Record excerpts:
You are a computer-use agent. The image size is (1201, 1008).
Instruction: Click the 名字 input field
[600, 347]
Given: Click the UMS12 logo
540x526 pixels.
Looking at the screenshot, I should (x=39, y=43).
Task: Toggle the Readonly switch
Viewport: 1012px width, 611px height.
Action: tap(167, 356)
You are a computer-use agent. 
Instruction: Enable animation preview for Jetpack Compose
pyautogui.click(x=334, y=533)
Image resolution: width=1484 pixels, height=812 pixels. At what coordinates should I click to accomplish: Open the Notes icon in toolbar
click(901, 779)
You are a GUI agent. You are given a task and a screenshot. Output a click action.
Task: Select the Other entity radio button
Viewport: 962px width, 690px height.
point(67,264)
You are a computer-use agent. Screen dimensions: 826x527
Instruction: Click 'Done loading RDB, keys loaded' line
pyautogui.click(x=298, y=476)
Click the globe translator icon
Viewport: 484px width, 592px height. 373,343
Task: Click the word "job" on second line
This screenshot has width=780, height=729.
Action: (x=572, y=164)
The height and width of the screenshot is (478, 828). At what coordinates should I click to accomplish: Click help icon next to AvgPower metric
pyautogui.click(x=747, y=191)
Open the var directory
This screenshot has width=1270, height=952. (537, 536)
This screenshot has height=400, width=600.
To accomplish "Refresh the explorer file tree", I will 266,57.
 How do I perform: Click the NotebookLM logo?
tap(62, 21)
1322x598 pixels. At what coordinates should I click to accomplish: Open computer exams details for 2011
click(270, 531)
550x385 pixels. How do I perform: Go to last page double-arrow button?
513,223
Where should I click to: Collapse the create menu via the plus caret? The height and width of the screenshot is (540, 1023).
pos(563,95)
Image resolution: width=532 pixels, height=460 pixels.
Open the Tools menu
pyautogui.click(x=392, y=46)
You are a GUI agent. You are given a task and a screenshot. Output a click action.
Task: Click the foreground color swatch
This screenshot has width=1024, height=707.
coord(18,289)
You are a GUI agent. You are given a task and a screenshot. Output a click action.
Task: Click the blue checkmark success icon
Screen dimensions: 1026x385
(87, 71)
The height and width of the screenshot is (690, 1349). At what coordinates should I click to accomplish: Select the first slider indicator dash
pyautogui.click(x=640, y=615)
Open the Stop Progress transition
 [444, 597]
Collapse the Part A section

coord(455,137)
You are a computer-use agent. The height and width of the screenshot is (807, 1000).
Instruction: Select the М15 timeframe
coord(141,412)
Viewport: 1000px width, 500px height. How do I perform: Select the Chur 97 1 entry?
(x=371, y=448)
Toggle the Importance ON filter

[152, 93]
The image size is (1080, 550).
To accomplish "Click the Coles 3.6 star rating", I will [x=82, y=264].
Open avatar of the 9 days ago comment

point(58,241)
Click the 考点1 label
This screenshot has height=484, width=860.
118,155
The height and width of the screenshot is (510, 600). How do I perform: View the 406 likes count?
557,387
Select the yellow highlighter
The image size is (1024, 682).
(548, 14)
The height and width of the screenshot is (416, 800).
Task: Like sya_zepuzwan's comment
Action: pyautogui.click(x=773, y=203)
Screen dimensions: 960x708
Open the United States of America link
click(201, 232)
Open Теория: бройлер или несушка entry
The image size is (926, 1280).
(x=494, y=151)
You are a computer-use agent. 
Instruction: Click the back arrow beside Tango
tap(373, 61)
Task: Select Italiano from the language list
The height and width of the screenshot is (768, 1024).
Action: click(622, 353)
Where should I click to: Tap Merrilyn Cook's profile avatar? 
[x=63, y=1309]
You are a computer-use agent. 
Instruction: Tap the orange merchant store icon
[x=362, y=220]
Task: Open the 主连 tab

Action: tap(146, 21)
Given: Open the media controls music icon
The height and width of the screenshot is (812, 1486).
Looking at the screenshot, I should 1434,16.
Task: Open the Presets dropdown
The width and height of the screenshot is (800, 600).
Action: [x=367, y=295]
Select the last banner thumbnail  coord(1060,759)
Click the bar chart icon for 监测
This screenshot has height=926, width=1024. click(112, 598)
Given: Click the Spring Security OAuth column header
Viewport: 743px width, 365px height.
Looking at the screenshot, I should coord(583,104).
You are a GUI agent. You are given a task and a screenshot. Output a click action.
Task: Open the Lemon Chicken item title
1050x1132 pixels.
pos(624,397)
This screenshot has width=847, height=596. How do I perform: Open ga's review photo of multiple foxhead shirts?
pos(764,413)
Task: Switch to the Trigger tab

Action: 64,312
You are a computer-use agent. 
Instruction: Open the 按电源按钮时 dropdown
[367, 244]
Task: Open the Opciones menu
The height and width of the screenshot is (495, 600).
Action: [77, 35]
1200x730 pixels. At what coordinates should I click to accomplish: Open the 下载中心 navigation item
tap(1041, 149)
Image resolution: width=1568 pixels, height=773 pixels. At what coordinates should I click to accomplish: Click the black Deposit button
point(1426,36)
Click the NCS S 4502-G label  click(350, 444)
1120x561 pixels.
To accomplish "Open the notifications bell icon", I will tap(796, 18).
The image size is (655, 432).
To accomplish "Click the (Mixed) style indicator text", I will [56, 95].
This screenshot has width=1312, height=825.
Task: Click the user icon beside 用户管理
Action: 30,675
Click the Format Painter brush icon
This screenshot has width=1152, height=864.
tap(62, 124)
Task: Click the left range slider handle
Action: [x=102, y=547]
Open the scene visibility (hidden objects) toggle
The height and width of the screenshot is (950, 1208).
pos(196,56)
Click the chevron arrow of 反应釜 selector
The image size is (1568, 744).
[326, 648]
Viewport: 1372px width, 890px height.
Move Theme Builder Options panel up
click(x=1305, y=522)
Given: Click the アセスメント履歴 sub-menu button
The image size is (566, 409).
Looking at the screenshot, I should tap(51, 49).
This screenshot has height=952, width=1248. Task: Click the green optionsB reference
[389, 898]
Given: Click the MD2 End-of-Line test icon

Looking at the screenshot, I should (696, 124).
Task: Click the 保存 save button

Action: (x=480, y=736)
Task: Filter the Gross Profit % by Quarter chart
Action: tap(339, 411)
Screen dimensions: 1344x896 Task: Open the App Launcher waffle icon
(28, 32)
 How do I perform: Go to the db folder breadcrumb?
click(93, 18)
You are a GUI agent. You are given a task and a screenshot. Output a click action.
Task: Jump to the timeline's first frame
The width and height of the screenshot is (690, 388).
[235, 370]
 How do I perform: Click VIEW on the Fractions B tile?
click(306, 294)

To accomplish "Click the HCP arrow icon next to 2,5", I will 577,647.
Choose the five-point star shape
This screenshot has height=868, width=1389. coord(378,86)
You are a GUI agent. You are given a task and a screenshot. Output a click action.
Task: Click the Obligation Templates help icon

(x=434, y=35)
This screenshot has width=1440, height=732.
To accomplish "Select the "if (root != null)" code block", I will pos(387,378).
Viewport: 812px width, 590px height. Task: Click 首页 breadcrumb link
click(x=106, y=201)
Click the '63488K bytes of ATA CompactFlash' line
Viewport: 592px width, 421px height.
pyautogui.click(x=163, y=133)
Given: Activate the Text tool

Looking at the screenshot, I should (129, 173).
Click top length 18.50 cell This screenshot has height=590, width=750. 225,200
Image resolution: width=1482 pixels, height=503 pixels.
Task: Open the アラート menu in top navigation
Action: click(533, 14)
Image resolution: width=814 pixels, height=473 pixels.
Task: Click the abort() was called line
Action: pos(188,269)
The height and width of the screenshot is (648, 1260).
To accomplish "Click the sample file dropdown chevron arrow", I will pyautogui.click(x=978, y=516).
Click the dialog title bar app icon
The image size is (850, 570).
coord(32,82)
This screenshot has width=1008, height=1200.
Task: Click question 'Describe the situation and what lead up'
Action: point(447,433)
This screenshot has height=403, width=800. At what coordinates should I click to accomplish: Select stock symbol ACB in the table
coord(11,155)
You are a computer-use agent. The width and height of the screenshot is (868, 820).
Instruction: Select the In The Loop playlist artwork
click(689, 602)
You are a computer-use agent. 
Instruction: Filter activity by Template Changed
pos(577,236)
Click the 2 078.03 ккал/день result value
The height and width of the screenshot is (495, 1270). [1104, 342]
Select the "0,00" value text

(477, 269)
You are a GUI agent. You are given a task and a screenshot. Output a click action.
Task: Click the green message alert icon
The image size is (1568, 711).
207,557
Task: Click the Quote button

Work to be completed: Take every line from the records that holds "title" and copy it down.

Task solution:
Task: Open the Lemon Chicken item title
Click the dialog title bar app icon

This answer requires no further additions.